Features
A Giant Dynamic Experience
The bleachers of
Dynamic pricing, yield management, call it what you will – the possibility that the music industry would shift from its traditional ticket sales model toward one like the airline industry has been suggested for several years now.
“The issue in music, obviously, is there’s a lot more moving parts than there are in sports,” Dr. Barry Kahn, CEO of ticketing software company Qcue, told Pollstar. “You have artists, agents, promoters, venues – all these different entities. We’re still figuring how this plays out on the music side.”
But for the San Francisco Giants, it’s already a reality. The baseball organization has 2,000 seats in four sections in its left-field upper deck that can be purchased at dynamic prices.
“We took a look at all of their games at the start of the year and we classified things beforehand that drive fans to prefer one game to another,” Kahn said. That starts out with everything from who a team’s playing to what time of year it is to whether it’s a day game or a night game to whether school’s out.”
As the season progresses, more variables are included.
“If it’s going to rain, we know that ticket’s not worth much. When a pitcher like Tim Lincecum is announced, we know there will be a spike in attendance.”
If the experiment works, it will go a long way toward resolving some of the team’s desire to capitalize on popular games. Barry Bonds hit his record-breaking 756th homerun during a midweek game that was priced low at the beginning of the season, the San Francisco Chronicle noted. As Bonds made his high-profile climb to Hank Aaron’s record, $15 tickets to the game could very well have been re-priced to four times that amount.
So far, sales in the dynamically priced section are up 20 percent compared with last year, although it’s possible the Giants’ improved performance this season is a factor.
Baseball has one thing going for it that concerts do not: volume. With more than 80 games to play with, 2,000 tickets at a 41,000-capacity venue makes for a relatively manageable strategy. Baseball teams like money just as much as concert promoters do, but their pricing demands do not come from rock stars, who may not want to see their prices drop just because the audience doesn’t want to pay the price.
Then again, some artists, rather than seeing a house filled with people who were handed free tickets while walking by the arena, might want to see a little money from those seats instead.
Either way, industry players like Barry Diller and Michael Rapino have said the words “dynamic pricing.”
“We are spending immense amounts of time on dynamic pricing for airlines and hotels,” Rapino told the Wall Street Journal last year while talking about the Live Nation Tickets launch. He added that there has to be a way for the artist to make more money while “the consumer can pay less money if we can sell more tickets.”
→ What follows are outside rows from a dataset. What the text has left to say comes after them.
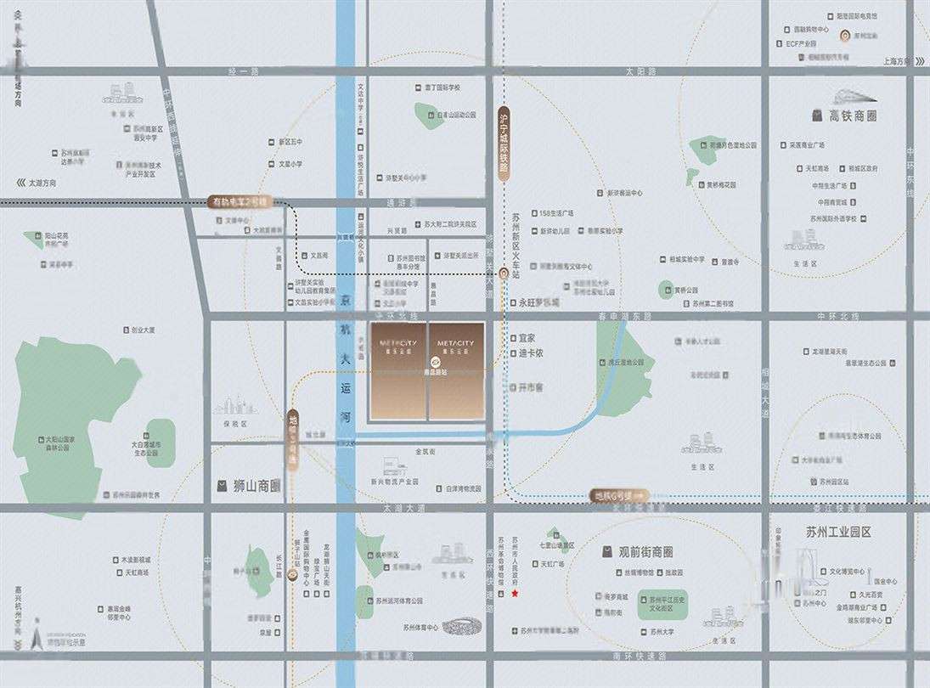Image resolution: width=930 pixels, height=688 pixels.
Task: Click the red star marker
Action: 515,594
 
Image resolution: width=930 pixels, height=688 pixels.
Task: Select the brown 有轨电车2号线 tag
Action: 239,202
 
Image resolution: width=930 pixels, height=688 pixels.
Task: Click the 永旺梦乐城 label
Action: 539,302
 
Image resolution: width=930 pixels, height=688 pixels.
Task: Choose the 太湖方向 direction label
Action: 41,182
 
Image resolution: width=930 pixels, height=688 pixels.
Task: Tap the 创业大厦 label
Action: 138,330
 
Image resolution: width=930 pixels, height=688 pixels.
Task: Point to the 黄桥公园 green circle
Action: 666,290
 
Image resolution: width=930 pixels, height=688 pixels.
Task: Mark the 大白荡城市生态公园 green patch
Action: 161,443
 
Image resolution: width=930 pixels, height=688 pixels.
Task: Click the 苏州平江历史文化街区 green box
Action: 668,604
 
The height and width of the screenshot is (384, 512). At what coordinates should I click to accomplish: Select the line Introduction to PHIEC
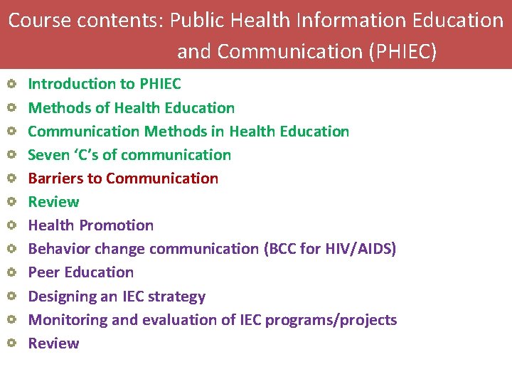click(x=104, y=84)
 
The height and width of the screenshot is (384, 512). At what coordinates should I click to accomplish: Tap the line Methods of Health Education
click(x=131, y=108)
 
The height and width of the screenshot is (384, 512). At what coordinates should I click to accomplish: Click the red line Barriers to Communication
click(x=123, y=178)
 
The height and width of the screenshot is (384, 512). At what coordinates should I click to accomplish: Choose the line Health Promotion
click(x=90, y=225)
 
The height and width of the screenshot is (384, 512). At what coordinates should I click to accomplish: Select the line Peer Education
click(x=80, y=272)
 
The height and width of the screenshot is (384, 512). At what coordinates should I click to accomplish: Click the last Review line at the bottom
click(x=53, y=343)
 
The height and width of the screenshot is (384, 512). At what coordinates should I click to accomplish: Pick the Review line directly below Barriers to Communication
click(x=53, y=202)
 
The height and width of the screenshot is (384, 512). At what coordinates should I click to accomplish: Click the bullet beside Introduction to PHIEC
click(x=12, y=85)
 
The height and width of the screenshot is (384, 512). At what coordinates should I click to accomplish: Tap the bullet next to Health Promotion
click(x=12, y=225)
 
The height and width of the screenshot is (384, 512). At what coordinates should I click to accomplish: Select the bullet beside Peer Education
click(x=12, y=272)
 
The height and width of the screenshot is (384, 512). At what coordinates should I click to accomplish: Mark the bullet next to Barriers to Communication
click(x=12, y=178)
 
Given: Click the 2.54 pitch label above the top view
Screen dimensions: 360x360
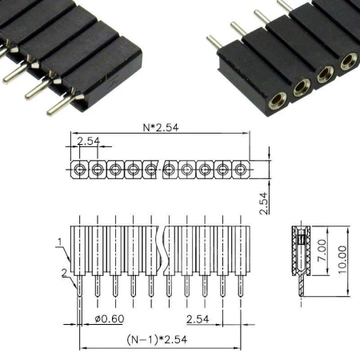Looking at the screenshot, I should (88, 142).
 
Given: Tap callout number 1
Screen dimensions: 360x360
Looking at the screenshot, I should (60, 240).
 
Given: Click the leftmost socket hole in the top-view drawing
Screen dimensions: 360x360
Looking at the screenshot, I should (79, 169).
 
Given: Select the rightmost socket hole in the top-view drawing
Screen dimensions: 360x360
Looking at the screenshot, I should (241, 169).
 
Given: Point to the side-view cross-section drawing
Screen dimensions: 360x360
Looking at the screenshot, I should (300, 260).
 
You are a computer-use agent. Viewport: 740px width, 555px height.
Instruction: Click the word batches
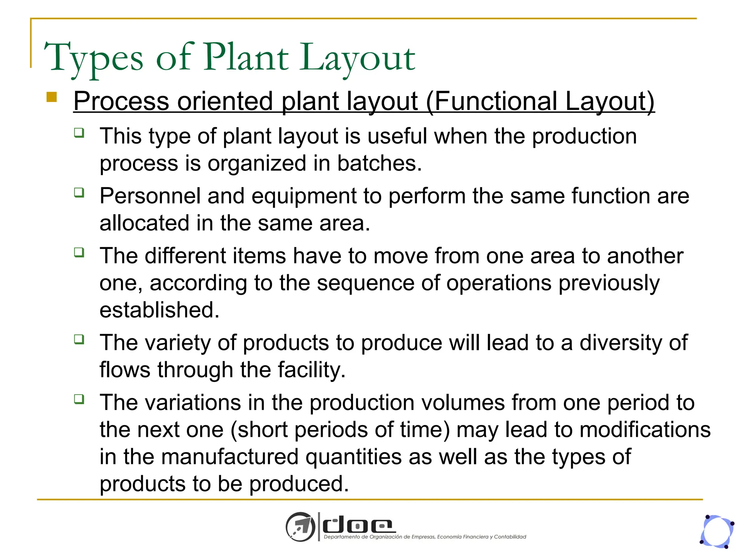(x=379, y=163)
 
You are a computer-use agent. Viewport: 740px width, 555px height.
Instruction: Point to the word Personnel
(x=150, y=196)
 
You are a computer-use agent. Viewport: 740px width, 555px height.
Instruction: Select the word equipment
(x=304, y=197)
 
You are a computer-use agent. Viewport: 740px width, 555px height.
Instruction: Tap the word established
(x=159, y=310)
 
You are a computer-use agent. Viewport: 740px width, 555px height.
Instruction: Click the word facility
(x=311, y=370)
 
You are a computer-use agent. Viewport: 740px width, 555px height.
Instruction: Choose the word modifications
(x=645, y=430)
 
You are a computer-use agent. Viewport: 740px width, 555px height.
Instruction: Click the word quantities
(x=353, y=457)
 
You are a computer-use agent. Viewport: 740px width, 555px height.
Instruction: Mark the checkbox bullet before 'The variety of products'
(x=79, y=339)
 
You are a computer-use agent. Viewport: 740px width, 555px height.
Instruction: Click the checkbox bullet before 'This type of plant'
(x=79, y=133)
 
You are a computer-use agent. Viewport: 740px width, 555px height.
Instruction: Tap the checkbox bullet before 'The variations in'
(x=79, y=399)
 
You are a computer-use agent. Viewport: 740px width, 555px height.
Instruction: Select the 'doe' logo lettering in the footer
(x=358, y=526)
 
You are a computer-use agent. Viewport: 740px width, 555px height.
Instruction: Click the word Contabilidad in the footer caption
(x=510, y=537)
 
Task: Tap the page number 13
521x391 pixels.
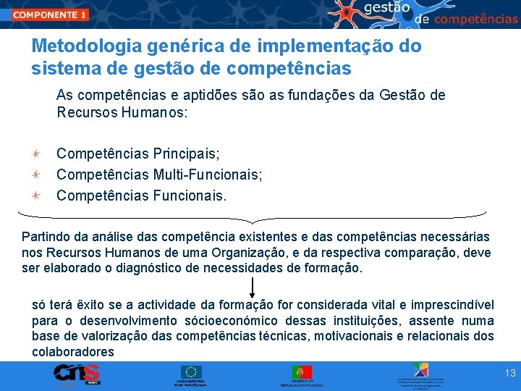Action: click(x=510, y=374)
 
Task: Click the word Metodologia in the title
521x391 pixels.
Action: click(x=86, y=46)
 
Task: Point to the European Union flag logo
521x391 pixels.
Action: click(x=192, y=372)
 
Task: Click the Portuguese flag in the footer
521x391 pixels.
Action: click(x=302, y=372)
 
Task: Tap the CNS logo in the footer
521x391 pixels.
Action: click(x=76, y=374)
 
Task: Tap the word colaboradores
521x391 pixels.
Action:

“You had Sean Moriarty, Michael Rapino and Irving Azoff talking about Live Nation having 40 percent of their inventory unsold,” Kahn said. “At the same time, you’ve got StubHub saying about 10 percent of tickets are sold for twice face value. So when you have both of those things going on, you’ve got a ton of negative publicity with the way secondary market solutions work.
“I think we’re looking at a lot of organizations on the music side needing to reevaluate what they’re doing and how they can provide a better ticket-buying experience for the fans,” he said.
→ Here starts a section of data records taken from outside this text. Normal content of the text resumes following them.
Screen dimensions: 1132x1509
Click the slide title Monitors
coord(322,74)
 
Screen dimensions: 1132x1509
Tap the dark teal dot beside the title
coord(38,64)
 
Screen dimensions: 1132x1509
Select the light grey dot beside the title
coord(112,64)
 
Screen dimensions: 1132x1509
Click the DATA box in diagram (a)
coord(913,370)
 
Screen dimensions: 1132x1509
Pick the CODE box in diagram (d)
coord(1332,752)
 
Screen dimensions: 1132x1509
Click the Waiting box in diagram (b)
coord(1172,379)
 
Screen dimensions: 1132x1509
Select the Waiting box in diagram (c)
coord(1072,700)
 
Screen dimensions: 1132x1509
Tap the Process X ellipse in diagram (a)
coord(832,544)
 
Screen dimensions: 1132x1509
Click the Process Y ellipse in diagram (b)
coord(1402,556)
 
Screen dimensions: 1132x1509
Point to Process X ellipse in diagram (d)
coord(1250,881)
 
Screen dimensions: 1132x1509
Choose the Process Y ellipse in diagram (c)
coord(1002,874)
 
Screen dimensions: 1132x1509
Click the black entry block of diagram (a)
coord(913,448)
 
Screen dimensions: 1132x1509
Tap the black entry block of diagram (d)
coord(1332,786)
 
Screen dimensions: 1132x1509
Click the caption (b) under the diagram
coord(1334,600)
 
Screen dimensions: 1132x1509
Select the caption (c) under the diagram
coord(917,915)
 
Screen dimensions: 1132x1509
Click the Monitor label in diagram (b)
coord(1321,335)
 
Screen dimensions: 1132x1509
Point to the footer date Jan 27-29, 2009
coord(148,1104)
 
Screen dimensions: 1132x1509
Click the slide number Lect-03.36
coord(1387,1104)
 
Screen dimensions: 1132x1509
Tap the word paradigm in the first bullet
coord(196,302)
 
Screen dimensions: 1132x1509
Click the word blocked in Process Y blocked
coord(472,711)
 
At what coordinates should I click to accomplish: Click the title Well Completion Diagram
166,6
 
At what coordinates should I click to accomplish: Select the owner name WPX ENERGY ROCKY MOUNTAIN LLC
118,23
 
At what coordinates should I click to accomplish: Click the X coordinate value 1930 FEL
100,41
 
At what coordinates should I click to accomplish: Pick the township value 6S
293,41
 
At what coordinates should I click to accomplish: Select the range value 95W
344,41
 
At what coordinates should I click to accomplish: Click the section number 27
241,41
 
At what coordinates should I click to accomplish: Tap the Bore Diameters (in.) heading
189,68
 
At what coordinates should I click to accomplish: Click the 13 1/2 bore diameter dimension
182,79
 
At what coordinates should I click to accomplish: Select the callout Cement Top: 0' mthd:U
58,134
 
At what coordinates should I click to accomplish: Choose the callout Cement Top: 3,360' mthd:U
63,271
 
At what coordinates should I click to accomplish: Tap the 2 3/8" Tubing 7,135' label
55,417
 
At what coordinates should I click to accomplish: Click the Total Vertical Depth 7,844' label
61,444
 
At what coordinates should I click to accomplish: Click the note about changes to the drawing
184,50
Charlie Walker of Austin-based promotion company
For the AT&T Park venture, Qcue partnered with Tickets.com, the ticketing service owned by Major League Baseball, which applied Qcue’s technology to its prices. Tickets.com has provided Qcue with necessary data, and Qcue has updated bleacher prices with a click of the button.
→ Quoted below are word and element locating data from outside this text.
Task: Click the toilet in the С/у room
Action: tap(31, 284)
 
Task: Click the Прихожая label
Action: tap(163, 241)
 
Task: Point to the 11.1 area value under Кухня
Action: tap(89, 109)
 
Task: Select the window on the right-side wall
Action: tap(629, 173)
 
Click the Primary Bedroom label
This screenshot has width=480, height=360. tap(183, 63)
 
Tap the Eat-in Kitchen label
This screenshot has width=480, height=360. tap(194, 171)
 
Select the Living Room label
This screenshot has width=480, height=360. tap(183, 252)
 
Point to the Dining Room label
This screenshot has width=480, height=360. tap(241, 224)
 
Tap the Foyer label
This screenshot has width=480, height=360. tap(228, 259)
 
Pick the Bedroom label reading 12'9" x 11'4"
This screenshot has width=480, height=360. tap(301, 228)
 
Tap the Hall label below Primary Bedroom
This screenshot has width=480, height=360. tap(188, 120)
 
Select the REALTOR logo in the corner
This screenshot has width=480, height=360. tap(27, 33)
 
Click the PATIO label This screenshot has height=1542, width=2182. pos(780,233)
“When a concert promoter working with a venue needs to go change his prices, that actually has to be done with the venue operator,” Kahn said. “They’re the one who controls the ticketing system. We actually have a way, using our system, to give the concert promoter direct control over his prices.”
Depending on feedback from the onsale, a promoter could hike up or drop ticket prices at the click of a button, Kahn noted. There could also be more control over inventory before it appears on eBay.
“Obviously, the goal here, whether it’s sports or music, is to make sure this enhances the fan experience and is to be able to get people fairly priced tickets instead of what’s going on today,” Kahn said. “It would be foolish to say the music industry isn’t a different animal than the sports industry. We have to be careful how we do it.
“We’re taking our time to make sure we do it right.”